“If it’s Vidor Kingman, I’ve already had the pleasure,” said Mitch, half joking.
On the less-developed outskirts of Cathedral City, the ten-acre site boasted a museum-sized house, a petting zoo, pool house, game house, stables, and a canal, complete with a Venetian-style gondola, which serpentined around a landscape of lush, freshly rolled turf. Twenty-five horses worth of electric pumps may have kept the canal water from going stagnant, but that didn’t keep the huge mosquitoes from party crashing. No doubt it was all designed and built by the same golf-course architect who’d done such spectacular work for Pete on The Links at Lucas Landing. Kickbacks? wondered Mitch. Peterman had most likely constructed and paid for most of it with contractor rebates from the resort.
“The Koreans seen this place?” Mitch asked.
“Seen it. Loved it. But see, that’s how it’s done over there. Business is relationships, everybody looking out for each other.”
“Sounds more like the mob. Anyway, as your attorney, I’d rather not know the details.”
“So about Vidor Kingman. Not a bad guy, if you want my opinion,” said Pete. “But he cheats at golf.”
“But does he cheat and win?” asked Mitch.
“Took me for an easy coupla thou,” said Pete, the not-so-sore loser, leading the way into a green, glass-encased dome of a structure across the canal. “We’re in the solarium.”
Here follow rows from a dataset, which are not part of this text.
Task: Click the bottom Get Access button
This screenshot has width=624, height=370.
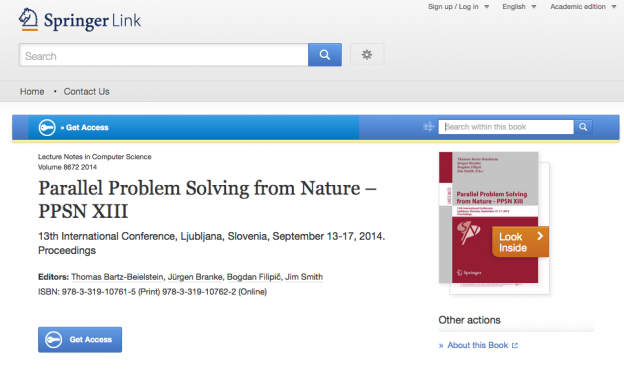Action: coord(80,340)
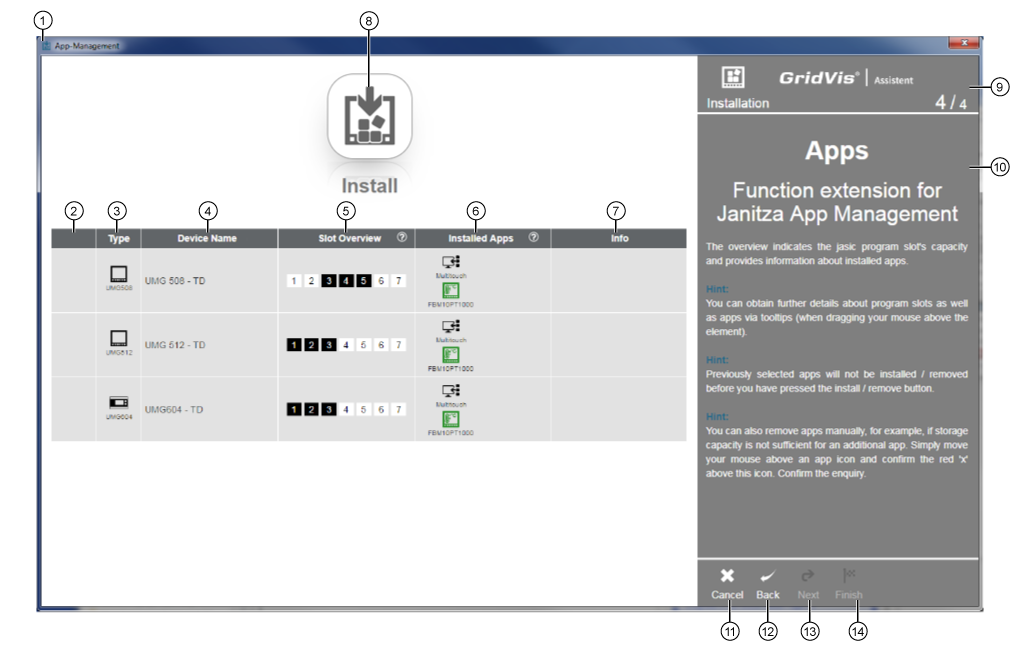Image resolution: width=1024 pixels, height=656 pixels.
Task: Click the Multitouch app icon for UMG 512
Action: (448, 327)
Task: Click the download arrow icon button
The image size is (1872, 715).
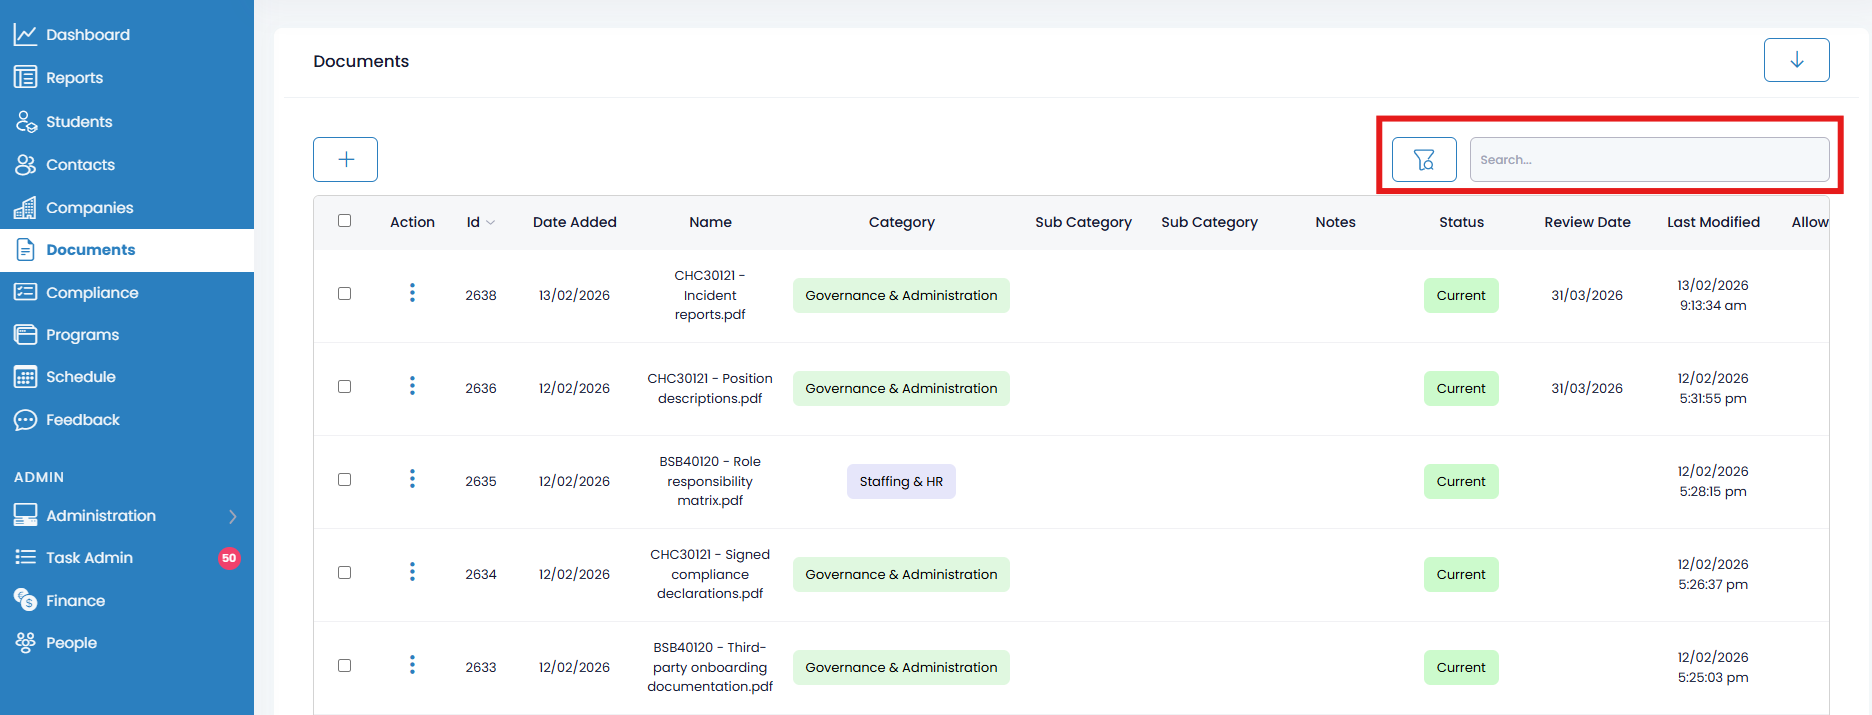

The solarium was cooled with tropical plants and an automatic misting system to moisten the air. At center was a marble fountain atop a stone deck, littered with ornate iron-worked garden furniture. Fitz was waiting there with Sandy Mullin.
“Sandy Mullin. Mitch Dutton,” introduced Fitz, arms wide as if bringing together two heads of state.
“Nice meeting you,” said Sandy as he shook the candidate’s hand. “Heard great things about you.”
“Heard a few things about you,” answered Mitch with a wary smile. Oh, he’d heard all about Sandy Mullin. He’d just never met the industry maven. Younger than Mitch had imagined, he was edging up on sixty, rail-thin, with skin like a newborn’s and bleach white hair.
“It’s all true,” joked Sandy. “Unless you heard it from one of my wives.”
“Everybody. Let’s sit and have something cold to drink,” said Pete. From an ice tub filled with canned brew, Pete served Bud Light and Dr. Pepper. Then after some meaningless chitchat about divorce lawyers, Sandy made his pitch.
“I’m the CEO and the principal stockholder of New Century Industries—” began Sandy.
“I’m familiar with the company,” said Mitch, wondering if Sandy was more famous for moving a tool and die foundry to Mexico and leaving five hundred-plus South County residents on the local unemployed rolls, or living the life of Elizabeth Taylor and marrying seven times in his sixty years.
“We’re multinational,” continued Sandy. “But we’re still Texas. Now, I’m here to tell you I’ve got nine thousand employees total. And eighty-one of those are senior managers. Each of whom, along with their wives and a little lobbying on my part, want to give you and your campaign the individual maximum contribution of one thousand dollars each.”
“That’s a hundred and sixty thousand dollars,” added Fitz, revealing an envelope in his pocket.
All were smiling but Mitch. “In exchange for what?” he asked.
Sandy looked at Fitz, then Pete. “Why, for some good Goddamn government. What do you think?”
“I’m sorry if I seem cynical,” said Mitch. “I’m more curious than anything else, considering that I’m on record for opposing the pullout of Standard Tool from South County and sending all those jobs to Mexico.”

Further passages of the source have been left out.